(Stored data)
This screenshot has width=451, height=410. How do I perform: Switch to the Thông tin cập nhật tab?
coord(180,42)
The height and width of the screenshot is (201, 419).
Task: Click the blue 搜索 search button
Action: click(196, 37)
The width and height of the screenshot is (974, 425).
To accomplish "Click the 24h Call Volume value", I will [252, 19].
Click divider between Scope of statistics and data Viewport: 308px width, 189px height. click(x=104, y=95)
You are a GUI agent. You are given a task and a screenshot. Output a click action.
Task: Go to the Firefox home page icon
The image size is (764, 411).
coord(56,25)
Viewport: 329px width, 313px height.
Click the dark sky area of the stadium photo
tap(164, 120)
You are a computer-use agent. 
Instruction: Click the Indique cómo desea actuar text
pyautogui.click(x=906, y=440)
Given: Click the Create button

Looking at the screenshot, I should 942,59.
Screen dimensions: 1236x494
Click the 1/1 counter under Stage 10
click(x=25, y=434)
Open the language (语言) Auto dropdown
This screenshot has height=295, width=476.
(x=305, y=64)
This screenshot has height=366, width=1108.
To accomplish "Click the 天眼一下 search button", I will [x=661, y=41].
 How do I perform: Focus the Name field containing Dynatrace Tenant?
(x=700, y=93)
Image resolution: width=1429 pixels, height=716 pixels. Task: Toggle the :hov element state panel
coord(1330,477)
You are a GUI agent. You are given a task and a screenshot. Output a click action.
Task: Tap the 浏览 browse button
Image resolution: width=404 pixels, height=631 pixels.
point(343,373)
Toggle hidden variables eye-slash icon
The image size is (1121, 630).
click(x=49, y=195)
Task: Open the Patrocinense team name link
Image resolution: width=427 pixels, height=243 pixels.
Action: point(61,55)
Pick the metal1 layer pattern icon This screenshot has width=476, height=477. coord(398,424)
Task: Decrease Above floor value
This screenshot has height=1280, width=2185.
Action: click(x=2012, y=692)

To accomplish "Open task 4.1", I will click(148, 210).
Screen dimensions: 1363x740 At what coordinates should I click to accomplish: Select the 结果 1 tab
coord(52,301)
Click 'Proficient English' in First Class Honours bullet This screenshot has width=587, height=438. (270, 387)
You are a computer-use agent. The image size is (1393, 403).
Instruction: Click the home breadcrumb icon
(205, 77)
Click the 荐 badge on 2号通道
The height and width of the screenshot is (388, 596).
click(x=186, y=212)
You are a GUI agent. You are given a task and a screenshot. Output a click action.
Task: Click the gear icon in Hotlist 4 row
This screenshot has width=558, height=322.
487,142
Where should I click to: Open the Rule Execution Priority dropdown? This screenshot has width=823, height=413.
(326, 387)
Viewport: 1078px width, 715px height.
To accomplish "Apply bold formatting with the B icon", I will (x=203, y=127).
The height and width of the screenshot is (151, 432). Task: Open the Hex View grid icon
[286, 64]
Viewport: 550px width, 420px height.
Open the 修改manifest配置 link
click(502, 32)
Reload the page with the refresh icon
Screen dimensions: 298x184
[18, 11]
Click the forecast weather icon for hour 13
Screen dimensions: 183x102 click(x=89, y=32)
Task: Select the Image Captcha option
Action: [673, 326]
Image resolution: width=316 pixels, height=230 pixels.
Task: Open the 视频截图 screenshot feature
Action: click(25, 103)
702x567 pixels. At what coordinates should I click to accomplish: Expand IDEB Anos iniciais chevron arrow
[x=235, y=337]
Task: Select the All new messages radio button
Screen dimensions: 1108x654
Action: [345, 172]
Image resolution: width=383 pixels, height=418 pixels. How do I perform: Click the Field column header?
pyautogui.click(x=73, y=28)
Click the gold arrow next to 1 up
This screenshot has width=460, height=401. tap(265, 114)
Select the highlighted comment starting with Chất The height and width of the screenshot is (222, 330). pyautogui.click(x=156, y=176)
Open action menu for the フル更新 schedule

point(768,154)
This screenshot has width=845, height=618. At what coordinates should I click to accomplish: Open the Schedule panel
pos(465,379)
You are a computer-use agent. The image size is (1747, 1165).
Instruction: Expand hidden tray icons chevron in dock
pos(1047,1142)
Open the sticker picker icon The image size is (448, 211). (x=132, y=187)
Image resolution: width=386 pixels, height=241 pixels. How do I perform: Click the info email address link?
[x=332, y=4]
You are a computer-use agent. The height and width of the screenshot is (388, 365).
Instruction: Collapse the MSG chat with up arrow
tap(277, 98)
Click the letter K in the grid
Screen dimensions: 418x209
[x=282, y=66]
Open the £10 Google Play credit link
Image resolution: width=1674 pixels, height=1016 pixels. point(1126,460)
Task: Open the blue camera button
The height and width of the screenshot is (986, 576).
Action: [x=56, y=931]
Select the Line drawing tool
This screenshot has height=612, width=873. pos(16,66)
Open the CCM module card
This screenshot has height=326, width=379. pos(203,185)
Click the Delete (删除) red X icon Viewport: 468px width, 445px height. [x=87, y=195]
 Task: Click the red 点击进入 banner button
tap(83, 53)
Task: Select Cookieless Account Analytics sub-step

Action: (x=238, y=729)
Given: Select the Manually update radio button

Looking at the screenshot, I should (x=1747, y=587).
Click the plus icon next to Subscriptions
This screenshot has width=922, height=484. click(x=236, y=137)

_TO BE DONE_. Reproduce the items above verbatim, starting at the line containing "Reload the page with the refresh icon" and ending at the line containing "Action: click(25, 103)", with both of those lines included.

_EXERCISE RESPONSE_.
Reload the page with the refresh icon
Screen dimensions: 298x184
[18, 11]
Click the forecast weather icon for hour 13
Screen dimensions: 183x102 click(x=89, y=32)
Task: Select the Image Captcha option
Action: [673, 326]
Image resolution: width=316 pixels, height=230 pixels.
Task: Open the 视频截图 screenshot feature
Action: click(25, 103)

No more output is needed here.